Islington Assembly Hall,
4th November 2019
Dawes return to London after a three-year gap and find a fervent following for their retro rock from fans of all ages, including Tim Cooper.
Right from the start, Dawes have been a band out of time. It’s a view that becomes increasingly hard to avoid while surveying the sea of grey hair among the all-ages audience at this sold-out London date, exactly three years to the day since their last London show at the same venue.
“Last time there were only half this many people there,” observes exuberant frontman Taylor Goldsmith in acknowledgement of the slow, almost invisible, growth in the numbers of UK music fans appreciating the sound of a band who could have come from Laurel Canyon 40 or 50 years earlier.

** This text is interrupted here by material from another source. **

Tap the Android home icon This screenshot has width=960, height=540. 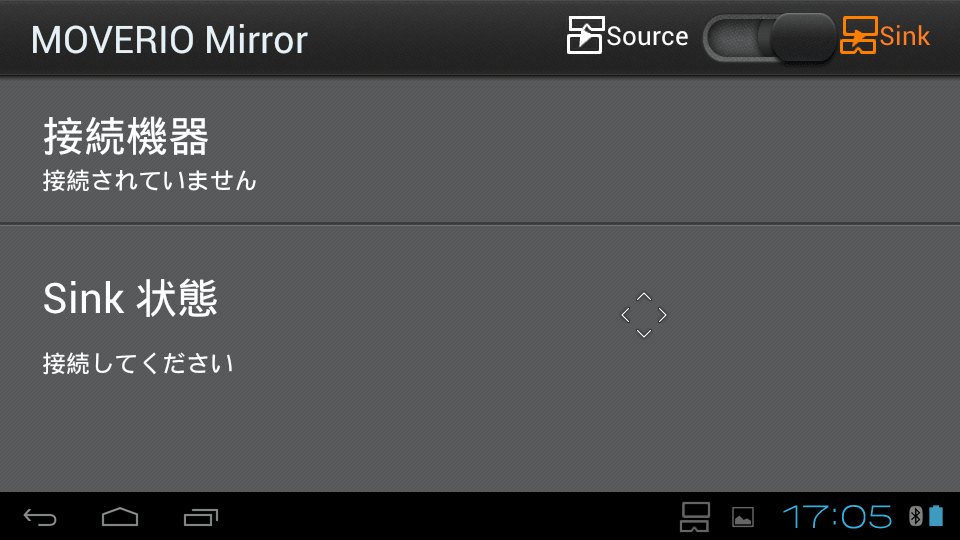pyautogui.click(x=120, y=517)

In fact they come from North Hills, an LA suburb in the San Fernandando Valley that’s just 20 minutes from Laurel Canyon, where they started out a decade ago, jamming with like-minded lovers of retro rock like Jonathan Wilson and Conor ‘Bright Eyes’ Oberst, as well as actual retro rockers like Benmont Tench of Tom Petty’s Heartbreakers and Chris Robinson of The Black Crowes.

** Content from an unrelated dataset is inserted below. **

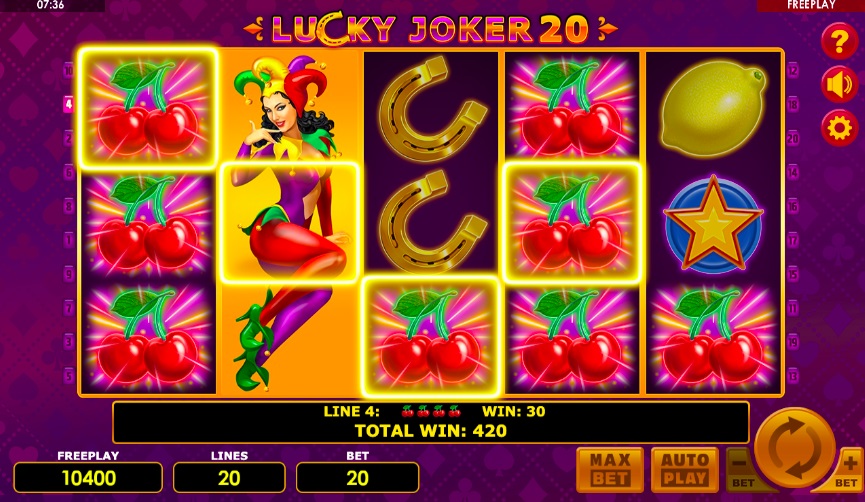
Task: Start AUTO PLAY mode
Action: pos(685,470)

Little surprise then that Dawes mine a seam of ‘70s soft rock with accents of folk and country, and a fondness for mellow rhythms reeking of Southern California sunshine and gentle but virtuosic guitar solos. Had they been born in another time, Dawes might have been The Band or The Eagles.
In today’s musical climate they come across as something of an anomaly, with their chunky riffs, chugging rhythms, keyboard runs, guitar solos and vocal harmonies. But, like Wilco and a handful of similar similar bands, they’ve found a receptive and enthusiastic audience for their heartland rock.

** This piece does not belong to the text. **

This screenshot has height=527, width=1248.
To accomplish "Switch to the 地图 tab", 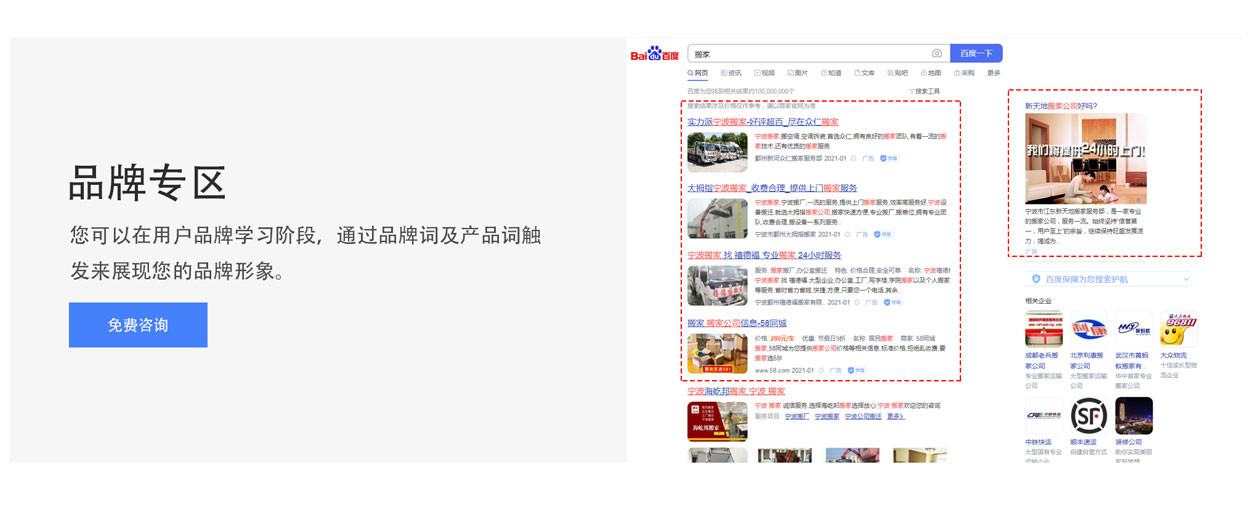I will click(x=930, y=73).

It helps hugely that in Taylor Goldsmith they have a charismatic frontman and bandleader, whether crunching out those riffs or scampering around the stage playing sprawling solos – he really is an outstanding guitarist – or singing his highly literate lyrics, with a gift for turning sharp social comment into poetry, in an appealingly emotional voice.
Picking a setlist that spans all six albums equally, Dawes are nothing if not crowd pleasers. No one could accuse them of concentrating on promoting the new album – last year’s Passwords introduced ‘80s-style synths to the palette – before throwing in a few old favourites.
They kick off proceedings with If I Wanted Someone, from their breakthrough second album Nothing Is Wrong, and include three more from their 2009 debut North Hills. Watching them live, it’s even more clear that the key to Dawes’s sound is the tension between the almost funky cohesion of their rhythm section – Taylor’s brother Griffin on drums and bassist Wylie Gelber, who folds his lanky frame into a curious cross-legged playing position – and the more improvisational tendencies of Taylor and keyboard player Lee Pardini, with his Wakemanlike array of pianos and synthesisers.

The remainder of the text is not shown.